Shortly thereafter, GoPro crashed for good.So what does this harrowing tale have to do with Peloton, you might be wondering?Well, I’m now older and theoretically wiser, but I just bought the dip of a consumer hardware company on the theory that content and community can provide it a bulwark against commoditization.
But screw it, this time could be different!
Why I Bought $PTON
I think of Peloton as something like an angel investment—but liquid from day one, and with limited downside. Despite the fact that they are a public company with billions in revenue, an investment today is basically a “team and dream” bet. Peloton is embarking on a new journey led by a new CEO that promises to fundamentally reshape the company.
At the highest level, this is what’s happening:
- The revenue is moving from one-off hardware sales to recurring subscriptions
- The content is moving from in-house only to a more open platform (I wrote in detail about this last month)
- The fitness modality is expanding beyond spinning to all types of workouts
- The capital investment strategy is moving from mostly hardware-focused to mostly software- and content-focused
It’s a high stakes bet that will affect millions of Peloton users and determine the future of one of the largest and most interesting companies in fitness.

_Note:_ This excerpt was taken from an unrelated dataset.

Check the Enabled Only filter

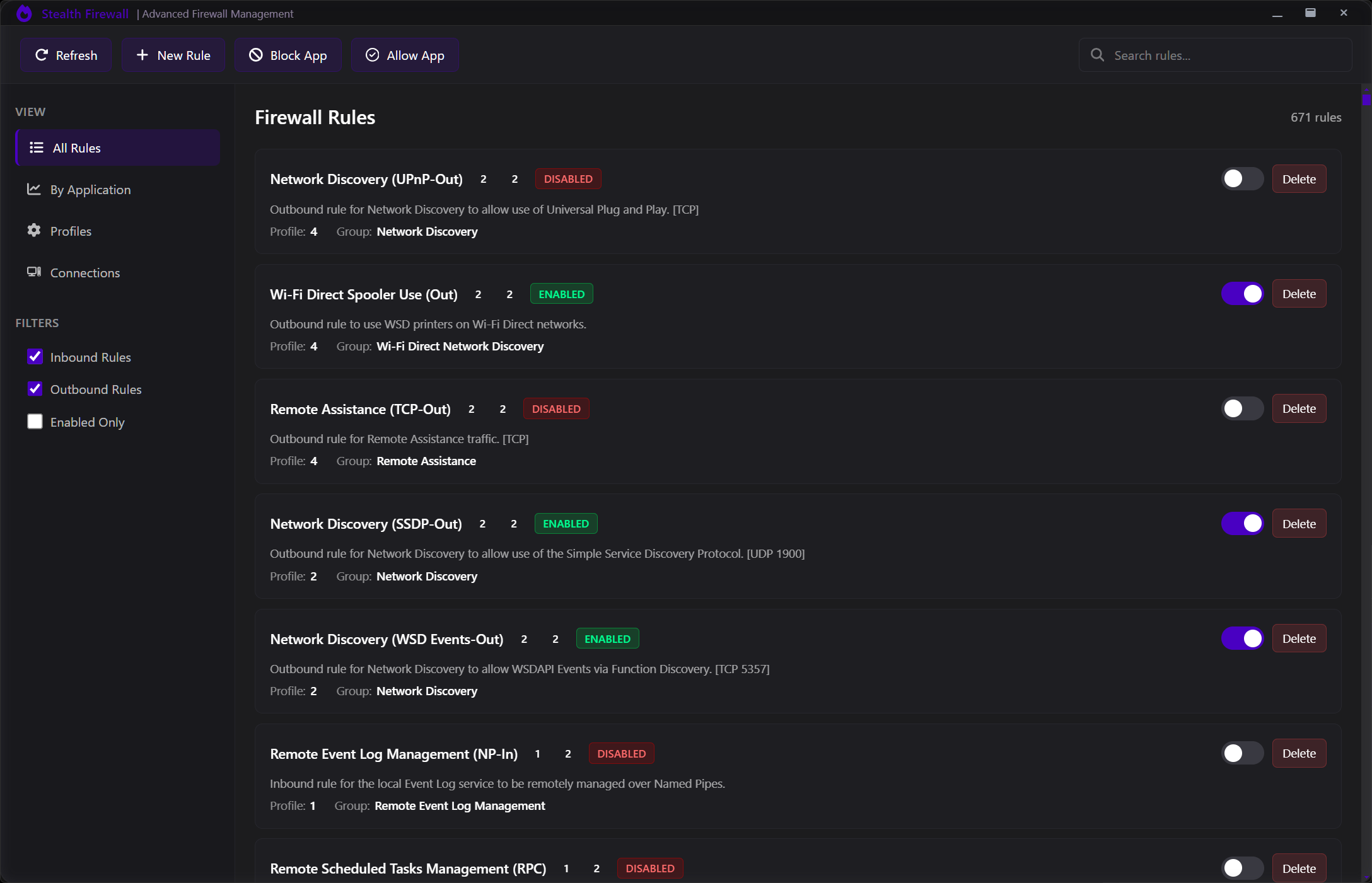[x=35, y=422]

If you think it has a decent shot at working, as I do (we’ll go over why I feel this way in the next section), then now is probably a good time to make the bet. Thanks largely to their recent troubles and partially to an uncertain macro environment, Peloton is pretty damn cheap right now. Their current market value is $8.8 billion, but they had $4.1 billion in revenue in the past 12 months (a mere 2x multiple) and $1.2 billion in gross profit (7x multiple). It gets better. Their current valuation is just a 6.5x multiple of annualized subscription revenue alone. This is way out of range of most comparable growth-stage subscription businesses.
But just because a stock seems cheap doesn't mean it’s actually a good buy. (See GoPro above.) What interests me most about Peloton is their new strategy.
I first started sniffing around Peloton when they fired their CEO last month and hired a new one, Barry McCarthy, who previously was the CFO at Spotify and Netflix. I wrote an essay unpacking what I thought they would do based on what McCarthy was saying in interviews at the time. I wasn’t sure if it would work or not, I just wanted to understand it.
Since then, a few interesting things have happened:
- The stock kept getting cheaper
- They started to roll out pricing experiments they previously had only hinted at
- Some big equities analysts issued bullish forecasts
- The stock started climbing
This is all short term stuff. Nothing here should fundamentally change our view of what the company is capable of doing. But it did increase my confidence that McCarthy is really going to do what he said he was going to do, and it helped that people smarter than me—or who at least have much larger spreadsheets than me—also think this is a good bet. So I decided to pull the trigger.
I got in at $22.51 per share on March 15th, and bought an amount that is reasonably responsible, but still made me a little nervous. Since then I’ve earned a 22% return, which is not bad, but it doesn’t ultimately mean anything. This is a long term bet, and if the stock had gone down by 22% in the first week I wouldn’t have concluded anything meaningful from it, so I shouldn’t do the opposite just because the result happens to be in my favor.